3. The third chapter treats of the circumstances of things, and this enables the author to introduce adverbs, prepositions, and numerals. For example: 'Ubi fuisti? unde redis? Ex oppido. Cum nobis ducimus, ante nos pellimus, a nobis trudimus.'

4. The fourth chapter treats of things in the school. For example: 'Atramentum est in atramentario: calami in calamario; quibus scribimus in charta,' etc. 5. The fifth chapter treats of things at home.

6. Concerning things in the city.

7. Concerning the Virtues.

The rule followed is the opposite of that now almost universal in elementary books; words are never repeated if it be possible to avoid repetition.

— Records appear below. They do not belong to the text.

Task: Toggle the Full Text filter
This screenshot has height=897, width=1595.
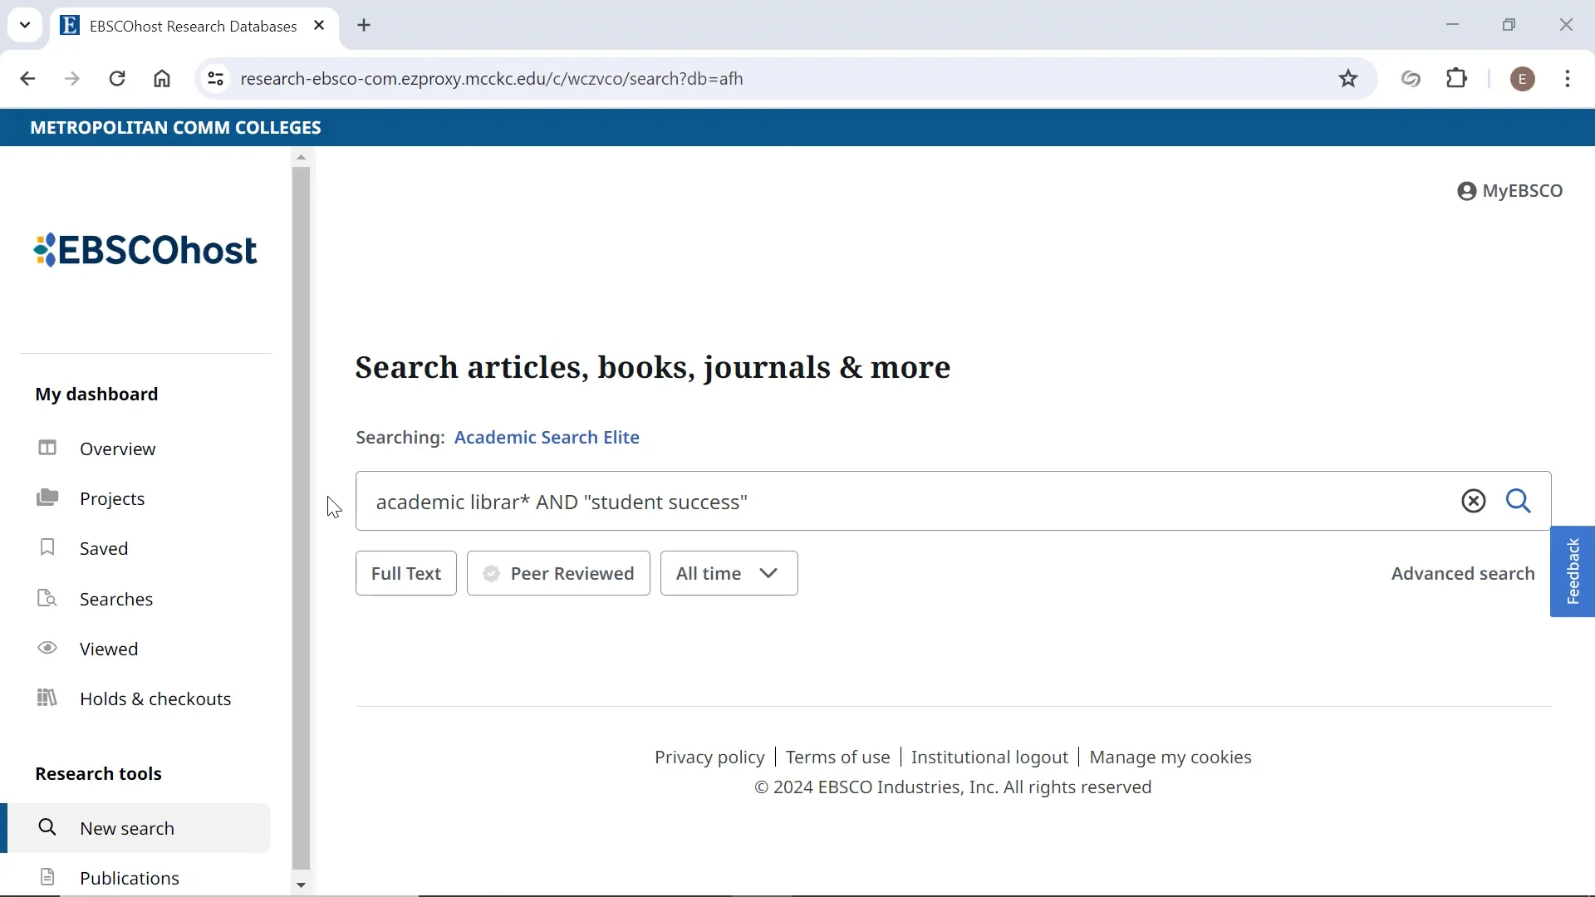Action: pos(406,573)
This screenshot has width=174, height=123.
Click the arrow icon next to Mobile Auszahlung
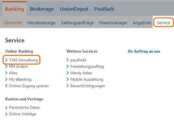click(67, 79)
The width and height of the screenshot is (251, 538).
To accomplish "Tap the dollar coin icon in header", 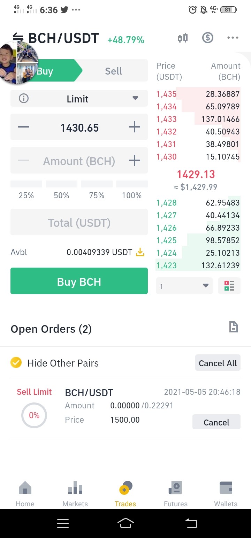I will pos(208,38).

The German is given in parallel columns, and the pupil is required to read the German first, and then the Latin. The lesson said in the morning is always to be written in the afternoon. After going several times through the book, the pupil learns it off by heart, so many sentences each day. Along with the reading, the declension and conjugation of the words proceeds: first, nouns by themselves, then nouns with adjectives. Tables of the declensions and conjugations are appended, to which reference is constantly to be made. In declining, the terminations of the cases are not to be said by heart, but to be first learned by practice, the teacher giving the vernacular first, e.g. nubes-what is of a cloud? what is to or for a cloud? and so on, the boy referring to his tables. After this has been done several times, the tables are quickly and easily committed to memory. Thus the boy who has properly mastered this Latin Primer will have acquired 1000 vocables, and a knowledge of the regular declensions and conjugations.

In the Dissertatio de sermonis Latini studio he enters even more into detail; the Vestibulum, he says, is first to be read and written out for the sake of the Latin words only, without translation. The pupil is then to begin it over again and translate, first, the vernacular into the Latin, and thereafter the Latin into the vernacular.

Some knowledge of the parts of speech is to be obtained, but parsing is not to be pressed. The chief things are the easy reading and writing, and the thorough acquisition of the words. The vernacular version is to be prefixed to each separate sentence (later the author was content with a vernacular version printed by itself, but as one book with the Latin). In all cases the vernacular is to be first learned. The index at the end of the Vestibulum is to be used in this way; a word is to be given, and the sentence, or series of words in the text where it is found, is then to be given by the pupil from memory. The writing of the morning's lessons at the afternoon meetings is constantly insisted on by Comenius, because this exercise, by engaging the senses, fixes the exercise in the minds of the pupils. The learning of the tables of declensions is to be begun only at the fourth reading of the text-book. Comenius assumes that the text-book will be perused ten times, and in this way thoroughly got by heart. Before leaving it, exercises were to be given in translating into Latin fresh sentences more or less connected, composed of the words in the Vestibulum and its index.

Second Edition.

I have been thus particular in describing the first edition of the Vestibulum, and the mode of using it, because all the principles of Comenius's method of procedure are exemplified in it, in so far as these can be embodied in a text-book, and because it exhibits the plan of his other books.